## TASK BRIEF
Can you repeat the lines from the one containing "The height and width of the screenshot is (924, 1316)." through the end of the source data, inclusive?

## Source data
------------------------------------------------------------
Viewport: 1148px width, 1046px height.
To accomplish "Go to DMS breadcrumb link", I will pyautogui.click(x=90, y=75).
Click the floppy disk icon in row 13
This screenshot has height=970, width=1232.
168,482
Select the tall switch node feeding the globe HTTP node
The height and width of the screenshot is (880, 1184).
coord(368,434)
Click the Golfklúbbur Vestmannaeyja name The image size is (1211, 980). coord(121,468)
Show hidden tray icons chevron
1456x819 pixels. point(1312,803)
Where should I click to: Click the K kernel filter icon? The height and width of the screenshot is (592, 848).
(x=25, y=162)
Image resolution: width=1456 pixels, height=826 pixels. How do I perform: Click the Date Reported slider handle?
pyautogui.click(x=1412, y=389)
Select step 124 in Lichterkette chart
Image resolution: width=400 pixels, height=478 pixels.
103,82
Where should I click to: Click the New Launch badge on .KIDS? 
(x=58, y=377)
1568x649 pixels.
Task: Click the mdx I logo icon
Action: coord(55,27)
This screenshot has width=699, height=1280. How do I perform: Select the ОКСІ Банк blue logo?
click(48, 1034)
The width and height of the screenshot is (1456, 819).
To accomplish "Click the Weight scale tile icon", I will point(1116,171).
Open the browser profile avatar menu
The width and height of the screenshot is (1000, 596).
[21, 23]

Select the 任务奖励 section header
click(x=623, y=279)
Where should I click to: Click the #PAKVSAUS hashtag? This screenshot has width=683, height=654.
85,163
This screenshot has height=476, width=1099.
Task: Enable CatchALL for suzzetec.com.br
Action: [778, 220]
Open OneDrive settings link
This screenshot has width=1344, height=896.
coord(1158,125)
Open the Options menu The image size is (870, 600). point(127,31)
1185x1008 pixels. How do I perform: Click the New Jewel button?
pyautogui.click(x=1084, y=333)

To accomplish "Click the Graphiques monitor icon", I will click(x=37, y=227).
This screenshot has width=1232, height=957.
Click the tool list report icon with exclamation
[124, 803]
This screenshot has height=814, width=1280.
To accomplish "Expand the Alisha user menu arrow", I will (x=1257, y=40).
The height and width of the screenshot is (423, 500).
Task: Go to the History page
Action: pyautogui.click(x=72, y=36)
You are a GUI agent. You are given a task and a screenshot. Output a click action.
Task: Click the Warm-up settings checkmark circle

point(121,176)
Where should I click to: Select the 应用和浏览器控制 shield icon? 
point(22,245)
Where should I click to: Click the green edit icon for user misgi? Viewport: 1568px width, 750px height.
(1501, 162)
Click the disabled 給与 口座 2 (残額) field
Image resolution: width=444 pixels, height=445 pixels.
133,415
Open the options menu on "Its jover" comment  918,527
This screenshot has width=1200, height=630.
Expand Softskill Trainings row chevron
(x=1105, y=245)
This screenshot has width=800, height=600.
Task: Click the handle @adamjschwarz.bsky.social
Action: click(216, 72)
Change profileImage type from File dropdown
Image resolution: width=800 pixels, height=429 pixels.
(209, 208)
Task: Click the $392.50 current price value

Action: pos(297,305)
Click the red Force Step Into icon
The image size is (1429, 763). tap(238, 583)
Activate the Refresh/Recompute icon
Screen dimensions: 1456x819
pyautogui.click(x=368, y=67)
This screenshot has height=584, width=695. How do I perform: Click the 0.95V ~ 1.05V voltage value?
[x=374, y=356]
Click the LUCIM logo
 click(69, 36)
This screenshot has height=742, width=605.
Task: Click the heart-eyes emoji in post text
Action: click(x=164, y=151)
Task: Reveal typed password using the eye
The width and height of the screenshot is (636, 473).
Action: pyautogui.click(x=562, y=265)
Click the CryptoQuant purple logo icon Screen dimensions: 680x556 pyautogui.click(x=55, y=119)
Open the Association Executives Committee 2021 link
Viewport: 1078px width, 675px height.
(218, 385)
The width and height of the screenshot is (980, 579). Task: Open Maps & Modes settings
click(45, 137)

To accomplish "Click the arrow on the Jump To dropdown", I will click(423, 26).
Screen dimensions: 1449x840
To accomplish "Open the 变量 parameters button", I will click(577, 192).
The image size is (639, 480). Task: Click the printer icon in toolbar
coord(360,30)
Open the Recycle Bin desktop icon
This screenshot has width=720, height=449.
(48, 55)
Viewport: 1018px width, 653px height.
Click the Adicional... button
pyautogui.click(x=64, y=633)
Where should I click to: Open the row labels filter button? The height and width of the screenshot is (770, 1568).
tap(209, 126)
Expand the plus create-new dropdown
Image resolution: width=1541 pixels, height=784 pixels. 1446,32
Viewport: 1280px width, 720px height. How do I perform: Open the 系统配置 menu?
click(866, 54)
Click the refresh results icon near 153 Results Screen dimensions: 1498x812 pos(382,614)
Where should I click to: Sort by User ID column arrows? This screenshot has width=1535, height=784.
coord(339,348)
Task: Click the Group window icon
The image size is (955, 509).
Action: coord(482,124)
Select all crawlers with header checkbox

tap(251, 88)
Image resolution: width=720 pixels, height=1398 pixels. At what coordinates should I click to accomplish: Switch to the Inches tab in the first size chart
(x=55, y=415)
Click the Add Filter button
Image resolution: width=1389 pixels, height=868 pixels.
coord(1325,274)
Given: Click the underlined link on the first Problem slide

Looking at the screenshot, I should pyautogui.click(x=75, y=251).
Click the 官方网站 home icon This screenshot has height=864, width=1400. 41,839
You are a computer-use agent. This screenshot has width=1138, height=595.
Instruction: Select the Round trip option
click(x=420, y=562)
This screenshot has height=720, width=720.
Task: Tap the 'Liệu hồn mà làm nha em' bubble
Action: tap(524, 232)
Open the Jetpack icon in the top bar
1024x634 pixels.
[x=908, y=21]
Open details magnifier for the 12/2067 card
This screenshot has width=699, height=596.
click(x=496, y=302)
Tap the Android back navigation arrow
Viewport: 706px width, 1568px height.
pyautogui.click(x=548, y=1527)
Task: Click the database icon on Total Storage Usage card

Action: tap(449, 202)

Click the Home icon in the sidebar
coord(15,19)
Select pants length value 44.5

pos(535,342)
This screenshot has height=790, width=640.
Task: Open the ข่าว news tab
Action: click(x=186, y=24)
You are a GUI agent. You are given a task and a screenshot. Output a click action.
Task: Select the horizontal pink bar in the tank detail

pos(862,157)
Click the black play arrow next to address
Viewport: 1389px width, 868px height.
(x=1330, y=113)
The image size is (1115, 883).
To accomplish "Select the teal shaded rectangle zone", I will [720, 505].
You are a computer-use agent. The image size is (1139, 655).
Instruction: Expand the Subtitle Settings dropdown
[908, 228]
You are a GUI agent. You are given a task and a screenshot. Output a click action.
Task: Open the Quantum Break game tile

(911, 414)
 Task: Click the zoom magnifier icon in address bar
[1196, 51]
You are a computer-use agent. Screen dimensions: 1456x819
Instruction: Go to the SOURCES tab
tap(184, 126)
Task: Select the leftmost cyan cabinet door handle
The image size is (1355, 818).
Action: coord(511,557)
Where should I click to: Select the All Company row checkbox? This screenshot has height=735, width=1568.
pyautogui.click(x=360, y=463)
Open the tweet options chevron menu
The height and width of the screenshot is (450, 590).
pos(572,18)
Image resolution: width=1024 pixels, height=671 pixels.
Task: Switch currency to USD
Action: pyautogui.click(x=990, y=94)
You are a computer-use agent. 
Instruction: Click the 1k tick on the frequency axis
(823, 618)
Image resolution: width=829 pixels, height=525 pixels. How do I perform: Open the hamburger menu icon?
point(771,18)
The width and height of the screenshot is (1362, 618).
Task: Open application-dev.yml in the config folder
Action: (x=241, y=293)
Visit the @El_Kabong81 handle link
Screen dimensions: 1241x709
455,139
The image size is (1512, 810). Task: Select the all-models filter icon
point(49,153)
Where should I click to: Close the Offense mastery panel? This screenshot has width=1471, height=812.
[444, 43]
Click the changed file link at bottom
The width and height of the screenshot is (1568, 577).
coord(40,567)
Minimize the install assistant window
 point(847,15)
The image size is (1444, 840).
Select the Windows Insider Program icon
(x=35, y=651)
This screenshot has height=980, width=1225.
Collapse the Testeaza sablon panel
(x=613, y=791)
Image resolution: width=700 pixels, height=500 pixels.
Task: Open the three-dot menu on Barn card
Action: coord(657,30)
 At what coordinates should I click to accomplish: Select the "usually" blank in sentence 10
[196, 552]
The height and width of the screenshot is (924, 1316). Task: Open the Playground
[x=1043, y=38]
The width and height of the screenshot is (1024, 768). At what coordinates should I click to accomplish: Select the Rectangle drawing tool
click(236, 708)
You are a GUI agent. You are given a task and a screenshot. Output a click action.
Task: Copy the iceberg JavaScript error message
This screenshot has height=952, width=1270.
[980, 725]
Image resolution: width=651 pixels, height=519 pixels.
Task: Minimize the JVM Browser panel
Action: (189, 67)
------------------------------------------------------------
## ANSWER FOR THE TASK
The height and width of the screenshot is (924, 1316). Task: Open the Playground
[x=1043, y=38]
The width and height of the screenshot is (1024, 768). At what coordinates should I click to accomplish: Select the Rectangle drawing tool
click(236, 708)
You are a GUI agent. You are given a task and a screenshot. Output a click action.
Task: Copy the iceberg JavaScript error message
This screenshot has height=952, width=1270.
[980, 725]
Image resolution: width=651 pixels, height=519 pixels.
Task: Minimize the JVM Browser panel
Action: (189, 67)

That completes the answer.